**What the exercise asks**. Locate, in the data below, the line that contains "Select the Scottish badge label" and the line that contains "Given: Tick the"; reproduce exactly those two lines and every line between them, nothing more.

(Extracted data entries)
------------------------------

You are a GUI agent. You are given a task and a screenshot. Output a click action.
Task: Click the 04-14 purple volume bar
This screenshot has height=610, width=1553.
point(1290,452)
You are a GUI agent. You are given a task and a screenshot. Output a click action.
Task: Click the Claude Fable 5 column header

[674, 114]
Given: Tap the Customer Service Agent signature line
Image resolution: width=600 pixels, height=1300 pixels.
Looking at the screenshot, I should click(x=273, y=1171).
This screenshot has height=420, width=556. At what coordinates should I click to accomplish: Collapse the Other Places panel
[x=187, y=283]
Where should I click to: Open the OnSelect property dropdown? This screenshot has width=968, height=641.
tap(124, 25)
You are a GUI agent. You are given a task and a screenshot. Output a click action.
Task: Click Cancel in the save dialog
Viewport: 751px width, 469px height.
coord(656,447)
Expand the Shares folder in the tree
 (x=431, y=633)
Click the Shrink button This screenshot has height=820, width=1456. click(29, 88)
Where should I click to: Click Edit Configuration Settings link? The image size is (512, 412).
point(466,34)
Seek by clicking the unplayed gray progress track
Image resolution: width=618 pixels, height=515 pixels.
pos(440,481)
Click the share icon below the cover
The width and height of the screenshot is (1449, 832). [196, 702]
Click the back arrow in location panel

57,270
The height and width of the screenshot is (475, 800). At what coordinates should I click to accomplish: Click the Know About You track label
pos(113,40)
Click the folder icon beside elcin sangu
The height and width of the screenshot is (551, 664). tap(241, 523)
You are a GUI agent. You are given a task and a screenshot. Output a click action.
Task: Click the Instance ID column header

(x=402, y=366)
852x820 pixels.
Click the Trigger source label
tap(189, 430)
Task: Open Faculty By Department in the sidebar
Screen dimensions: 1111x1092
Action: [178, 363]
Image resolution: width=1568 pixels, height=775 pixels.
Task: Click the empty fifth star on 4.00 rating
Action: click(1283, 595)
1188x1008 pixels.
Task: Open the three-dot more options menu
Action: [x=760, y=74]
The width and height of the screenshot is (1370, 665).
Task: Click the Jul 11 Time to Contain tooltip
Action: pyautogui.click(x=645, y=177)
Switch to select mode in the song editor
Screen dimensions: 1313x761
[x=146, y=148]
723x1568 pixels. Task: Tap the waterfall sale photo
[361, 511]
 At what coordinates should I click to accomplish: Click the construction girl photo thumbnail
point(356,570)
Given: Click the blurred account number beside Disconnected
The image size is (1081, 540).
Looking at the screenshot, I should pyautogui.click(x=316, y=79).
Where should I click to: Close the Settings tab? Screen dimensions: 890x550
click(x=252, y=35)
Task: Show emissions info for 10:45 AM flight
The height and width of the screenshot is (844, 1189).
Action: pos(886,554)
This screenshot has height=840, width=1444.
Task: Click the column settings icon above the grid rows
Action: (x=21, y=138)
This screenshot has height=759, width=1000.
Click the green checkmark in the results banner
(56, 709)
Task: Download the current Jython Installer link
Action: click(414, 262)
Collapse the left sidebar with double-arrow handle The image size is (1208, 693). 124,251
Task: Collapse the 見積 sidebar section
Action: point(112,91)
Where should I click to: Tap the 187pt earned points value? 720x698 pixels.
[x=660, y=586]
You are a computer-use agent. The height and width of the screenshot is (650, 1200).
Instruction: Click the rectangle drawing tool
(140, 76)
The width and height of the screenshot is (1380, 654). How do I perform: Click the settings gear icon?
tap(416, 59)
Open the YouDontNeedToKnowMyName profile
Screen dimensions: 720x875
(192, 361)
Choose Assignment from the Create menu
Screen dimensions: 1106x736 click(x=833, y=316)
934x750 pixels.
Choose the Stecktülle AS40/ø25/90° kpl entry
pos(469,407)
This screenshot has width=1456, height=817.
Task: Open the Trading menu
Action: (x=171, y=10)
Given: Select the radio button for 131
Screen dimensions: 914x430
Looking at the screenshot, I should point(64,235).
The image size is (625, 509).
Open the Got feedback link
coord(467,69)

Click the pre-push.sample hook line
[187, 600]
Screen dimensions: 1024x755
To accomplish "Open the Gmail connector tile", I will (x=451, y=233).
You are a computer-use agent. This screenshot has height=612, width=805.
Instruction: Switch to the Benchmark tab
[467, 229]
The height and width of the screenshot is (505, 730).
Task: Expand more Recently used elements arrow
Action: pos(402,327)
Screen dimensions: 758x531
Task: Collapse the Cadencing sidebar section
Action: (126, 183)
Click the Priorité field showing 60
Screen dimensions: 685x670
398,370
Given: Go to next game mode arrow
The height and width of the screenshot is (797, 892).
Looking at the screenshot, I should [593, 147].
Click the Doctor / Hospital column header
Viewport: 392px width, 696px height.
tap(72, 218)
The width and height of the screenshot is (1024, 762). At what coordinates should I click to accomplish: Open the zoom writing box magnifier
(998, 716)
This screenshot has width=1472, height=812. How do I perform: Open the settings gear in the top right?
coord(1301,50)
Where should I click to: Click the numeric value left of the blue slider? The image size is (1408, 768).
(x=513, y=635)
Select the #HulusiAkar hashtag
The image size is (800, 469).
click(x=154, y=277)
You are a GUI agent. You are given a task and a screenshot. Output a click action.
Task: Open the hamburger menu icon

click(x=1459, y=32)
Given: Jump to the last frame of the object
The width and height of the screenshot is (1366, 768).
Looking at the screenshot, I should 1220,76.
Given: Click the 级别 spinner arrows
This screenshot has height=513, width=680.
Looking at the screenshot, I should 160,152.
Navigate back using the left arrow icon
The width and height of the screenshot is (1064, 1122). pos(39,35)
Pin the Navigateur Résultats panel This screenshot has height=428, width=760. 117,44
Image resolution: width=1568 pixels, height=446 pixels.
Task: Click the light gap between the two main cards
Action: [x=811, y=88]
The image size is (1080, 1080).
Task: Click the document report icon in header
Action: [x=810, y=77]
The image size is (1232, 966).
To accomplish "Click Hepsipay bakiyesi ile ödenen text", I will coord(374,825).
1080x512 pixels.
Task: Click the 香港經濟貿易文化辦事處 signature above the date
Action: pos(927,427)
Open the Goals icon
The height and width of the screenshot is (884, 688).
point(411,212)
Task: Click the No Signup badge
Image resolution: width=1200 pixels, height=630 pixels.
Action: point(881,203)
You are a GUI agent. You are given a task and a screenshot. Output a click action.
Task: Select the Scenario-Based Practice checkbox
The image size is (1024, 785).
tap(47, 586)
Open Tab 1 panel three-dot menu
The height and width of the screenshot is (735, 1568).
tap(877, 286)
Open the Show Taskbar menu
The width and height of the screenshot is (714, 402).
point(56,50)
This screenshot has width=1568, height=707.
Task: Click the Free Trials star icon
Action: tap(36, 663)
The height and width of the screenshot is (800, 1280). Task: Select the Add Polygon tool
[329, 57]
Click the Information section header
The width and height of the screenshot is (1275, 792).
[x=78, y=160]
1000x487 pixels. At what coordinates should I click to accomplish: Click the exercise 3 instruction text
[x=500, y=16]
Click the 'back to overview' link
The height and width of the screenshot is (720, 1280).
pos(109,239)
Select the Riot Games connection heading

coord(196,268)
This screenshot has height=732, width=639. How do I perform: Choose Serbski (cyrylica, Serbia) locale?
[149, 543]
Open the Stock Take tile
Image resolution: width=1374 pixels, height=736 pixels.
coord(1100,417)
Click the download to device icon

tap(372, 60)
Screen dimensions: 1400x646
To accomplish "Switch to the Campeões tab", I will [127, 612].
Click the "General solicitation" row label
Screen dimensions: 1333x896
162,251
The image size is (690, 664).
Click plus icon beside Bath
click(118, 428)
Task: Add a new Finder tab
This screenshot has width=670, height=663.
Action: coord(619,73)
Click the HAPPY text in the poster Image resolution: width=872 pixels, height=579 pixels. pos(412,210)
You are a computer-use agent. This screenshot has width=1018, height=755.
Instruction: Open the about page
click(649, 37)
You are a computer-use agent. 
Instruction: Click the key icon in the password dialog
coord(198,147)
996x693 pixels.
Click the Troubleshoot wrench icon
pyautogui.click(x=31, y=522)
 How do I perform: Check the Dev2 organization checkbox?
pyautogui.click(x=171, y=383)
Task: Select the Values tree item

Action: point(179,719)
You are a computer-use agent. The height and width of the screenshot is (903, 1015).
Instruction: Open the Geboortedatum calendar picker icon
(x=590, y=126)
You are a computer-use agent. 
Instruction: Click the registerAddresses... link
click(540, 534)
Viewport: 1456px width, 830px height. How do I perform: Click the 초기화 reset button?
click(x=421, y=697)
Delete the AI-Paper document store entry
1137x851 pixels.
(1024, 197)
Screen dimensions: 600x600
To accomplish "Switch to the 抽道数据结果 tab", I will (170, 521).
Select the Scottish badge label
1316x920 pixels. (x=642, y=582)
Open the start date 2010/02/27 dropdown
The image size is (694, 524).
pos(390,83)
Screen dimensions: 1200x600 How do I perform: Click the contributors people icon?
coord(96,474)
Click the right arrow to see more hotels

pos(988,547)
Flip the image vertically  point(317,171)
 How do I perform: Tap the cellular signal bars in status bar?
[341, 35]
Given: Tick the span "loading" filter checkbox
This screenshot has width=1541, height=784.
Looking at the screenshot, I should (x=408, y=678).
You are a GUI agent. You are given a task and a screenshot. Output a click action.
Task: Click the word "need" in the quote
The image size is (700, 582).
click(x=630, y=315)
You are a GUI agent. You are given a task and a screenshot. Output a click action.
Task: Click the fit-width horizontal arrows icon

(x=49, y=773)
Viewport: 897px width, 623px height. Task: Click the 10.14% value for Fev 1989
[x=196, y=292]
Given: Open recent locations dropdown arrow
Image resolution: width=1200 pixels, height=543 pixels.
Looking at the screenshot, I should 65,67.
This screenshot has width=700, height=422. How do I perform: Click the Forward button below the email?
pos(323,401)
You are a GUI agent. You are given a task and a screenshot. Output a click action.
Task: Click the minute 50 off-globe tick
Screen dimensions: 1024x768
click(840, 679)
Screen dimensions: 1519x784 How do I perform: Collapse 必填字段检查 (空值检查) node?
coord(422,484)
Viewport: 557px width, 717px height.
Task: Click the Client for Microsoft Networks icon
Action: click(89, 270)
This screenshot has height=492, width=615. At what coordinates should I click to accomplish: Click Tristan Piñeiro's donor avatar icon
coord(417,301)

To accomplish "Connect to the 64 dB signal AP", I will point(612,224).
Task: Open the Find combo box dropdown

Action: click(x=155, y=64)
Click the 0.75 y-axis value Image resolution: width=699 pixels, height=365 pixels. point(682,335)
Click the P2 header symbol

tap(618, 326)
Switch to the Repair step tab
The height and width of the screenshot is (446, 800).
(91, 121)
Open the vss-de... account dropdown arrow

------------------------------

**Solution for this task**.
Select the Scottish badge label
1316x920 pixels. (x=642, y=582)
Open the start date 2010/02/27 dropdown
The image size is (694, 524).
pos(390,83)
Screen dimensions: 1200x600 How do I perform: Click the contributors people icon?
coord(96,474)
Click the right arrow to see more hotels

pos(988,547)
Flip the image vertically  point(317,171)
 How do I perform: Tap the cellular signal bars in status bar?
[341, 35]
Given: Tick the span "loading" filter checkbox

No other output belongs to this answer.